Figures & data
Figure 1. changes in the global gene expression of HBMECs infected by ZIKV. (a) Principal-component analysis (PCA) of mock- and ZIKV-infected samples in GSE98889. Expression values were log-transformed and scale-normalized. (b) Numbers of genes with significant differential expression (|log 2 (foldchange)| > 1 & P value < 0.05), orange and blue barplot indicate upregulated and downregulated genes, respectively. (c) Venn diagram depicting the overlap of significant DEGs between different time points. (d) Enriched gene ontology (GO) terms associated with “viral” and “virus” at each time point. (e) Time-course expression profiles of 941 differential expression genes across treatment. Columns indicate separate arrays and rows indicate genes grouped by Mfuzz clusters. Then the panel represents time-series differential expression (log 2 (foldchange)), the distribution of differential expression values across the time course (boxplot), the cumulative differential activity (barplot), and the direction of differential expression (heatmap, orange and blue indicate upregulation and downregulation).
Figure 2. Expression of ZIKV-dependency genes and immune-related genes. Time-course expression profiles of ZIKV-dependency genes (a) and immune-related genes (d). (b) Representative GO terms for DEGs related to ZIKV-dependent genes. (c) The distribution of differential expression values of DEGs related to the immune system. (e) Representative GO terms for DEGs related to the immune system.
Figure 3. ZIKV infection reprogrammed host transcriptional structures. Representative gene clusters were identified by STEM clustering under mock- (a) and ZIKV (c) infection conditions, respectively. Red lines indicate the mean expression level of genes in each cluster. The number in the upper right corner of each panel represents the number of genes in each cluster. (b) Sankey diagram showing gene expression patterns of transition between mock (left side)- and ZIKV- infected (right side) conditions.
Figure 4. Prioritizing genes in module TVC7. (a) Venn diagram depicting the overlap between Mfuzz cluster MC9, and different co-expression modules TVC7 and TVC163. TVC7 and TVC163 are two clusters containing a set of genes, calculated by TimesVector v1.5. (a) vectorized clustering approach to the analysis of time series transcriptome data from two or more sample conditions, https://github.com/inukj/TimesVector). (b) TVC7 showed distinct co-expression patterns throughout the time course in response to mock and ZIKV infection. (c) The interactions of TVC7 proteins with viral proteins in HVIDB. (d) The regulatory network of TVC7. Each node indicated a protein, and each regulatory edge represented regulatory relationships predicted by NicheNet or host-virus protein-protein interactions in HVIDB. (e) Validation of the gene expression in TVC7 after ZIKV infection at 24 hpi using qPCR. (f) Validation of the gene expression in TVC7 in an external, clinical, and independent dataset from PRJNA578707. (g) Validation of genes in TVC7 via siRNA-mediated knockdown.
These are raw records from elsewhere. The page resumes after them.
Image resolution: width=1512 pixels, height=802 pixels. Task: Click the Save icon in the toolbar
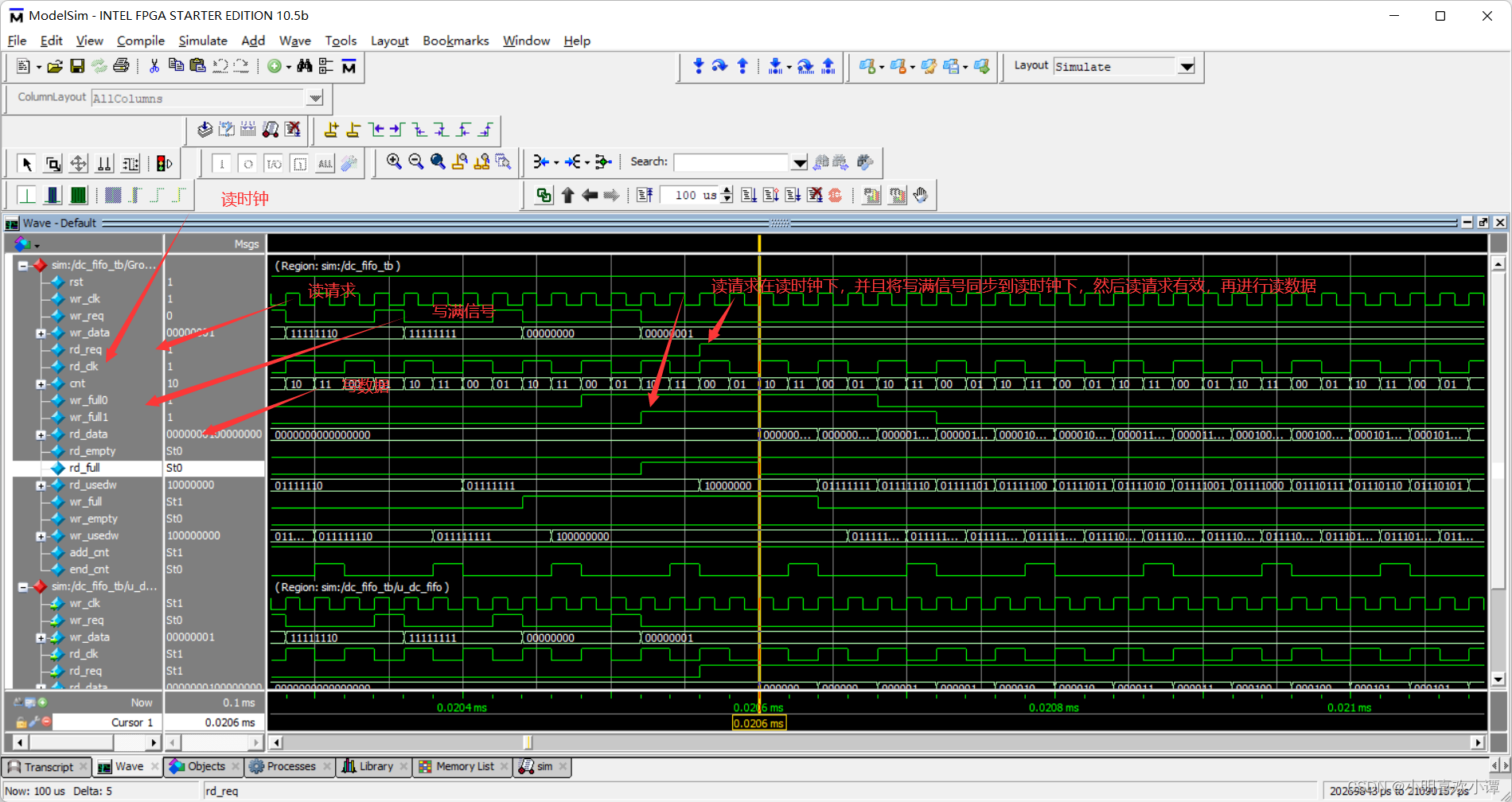(x=76, y=67)
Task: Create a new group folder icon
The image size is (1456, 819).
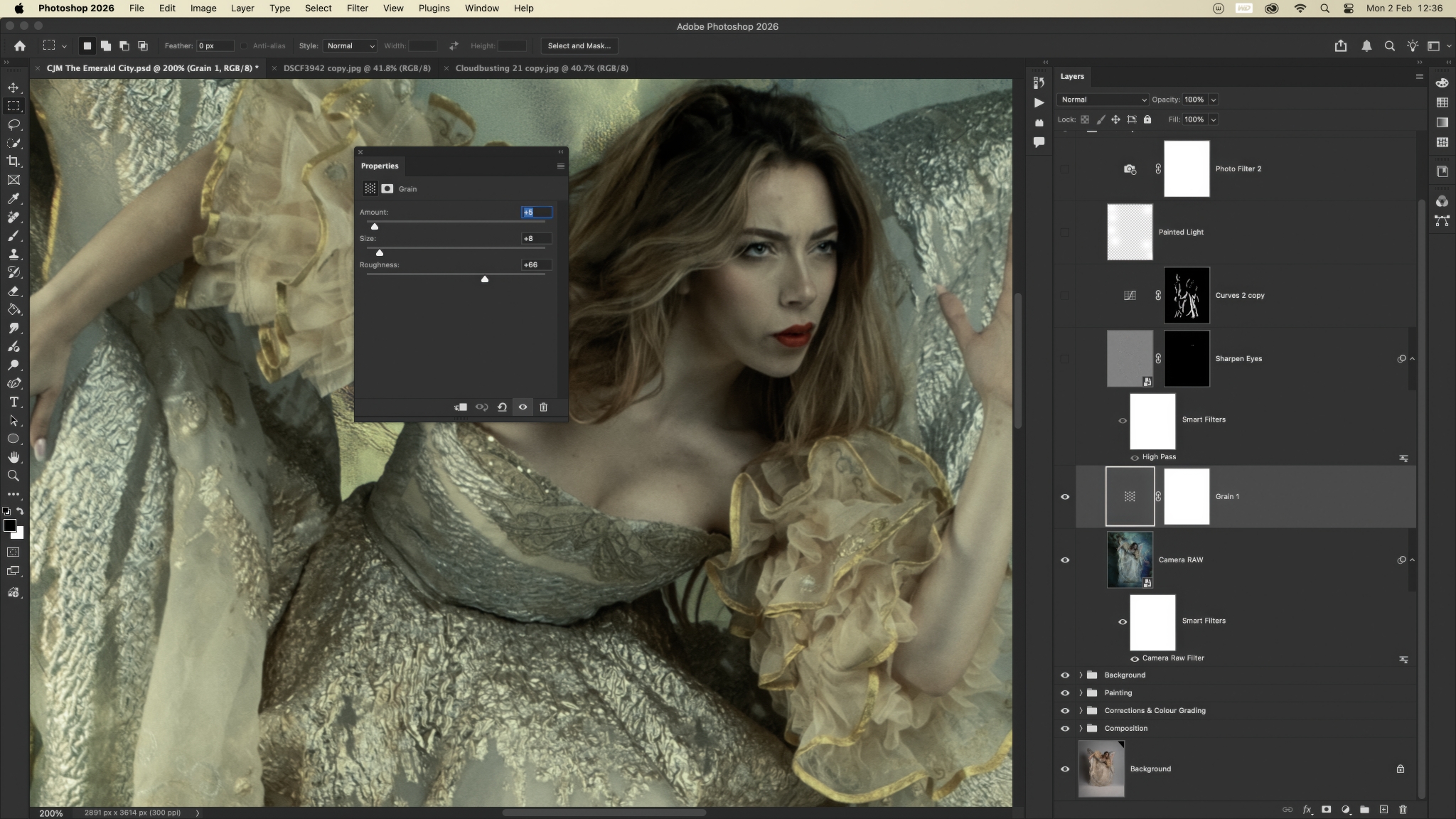Action: click(1364, 809)
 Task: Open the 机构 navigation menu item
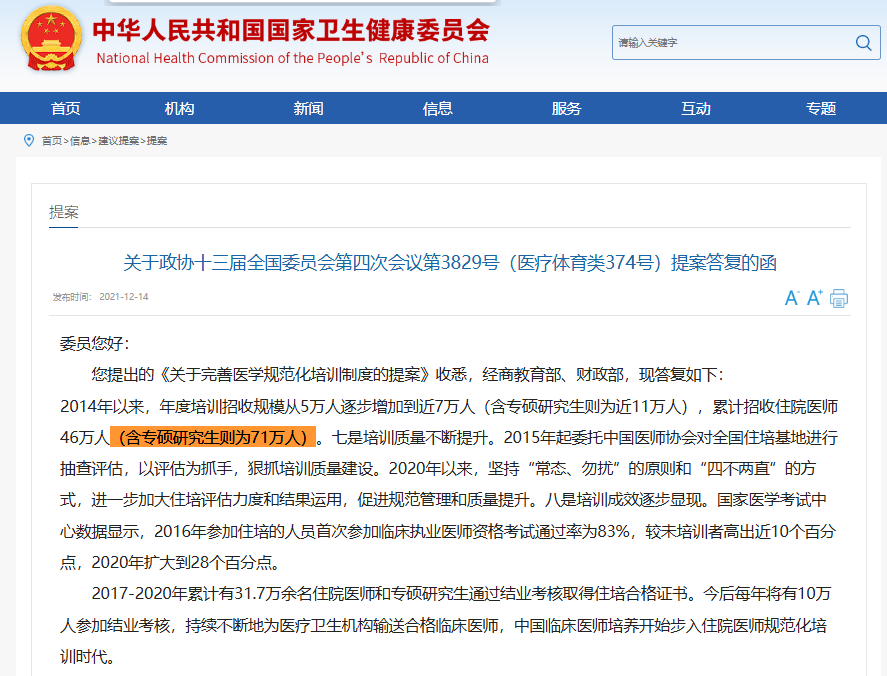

ZIKV infection relative to NT siRNA control following siRNA-mediated knockdown of genes in TVC7 measured by the expression level of viral RNA, MV represents mock treatment before virus infection.
Figure 5. Predicted anti-ZIKV agents and their effect on viral infection. (a) Candidate drugs that target TVC7. Drug candidates against TVC7 were identified by cross-referencing with DGIdb. Drugs targeted more than two genes in TVC7 or retrieved from the PubChem database as potential antiviral agents were shown. Red fonts indicated known anti-ZIKV agents. (b) Chemical structure similarity clustering of drugs identified by signature-based drug repositioning (top 40) and cross-reference with DGIdb. Different coloured branches indicated compounds with distinct chemical structures. Genes with orange colours represent known anti-ZIKV agents, darkred represents compounds being tested in this work, and grey represents others identified here. (c) and (d), ZIKV infectious titres and RNA levels in the culture supernatant of HBMECs at 48 h post-infection with ZIKV at MOI 1 and treated with the indicated compounds, 20 μM Ribavirin, or equivalent volumes of the solvents DMSO. DMSO served as a negative control for all compounds. ZIKV RNA levels were measured by RT-qPCR. ZIKV titres were measured by plaque assay. Data were analysed with student’s t-test, (*p < 0.05; **p < 0.01, ***p < 0.001, ****p < 0.001). Bars represent the mean ± SD of three biological replicates.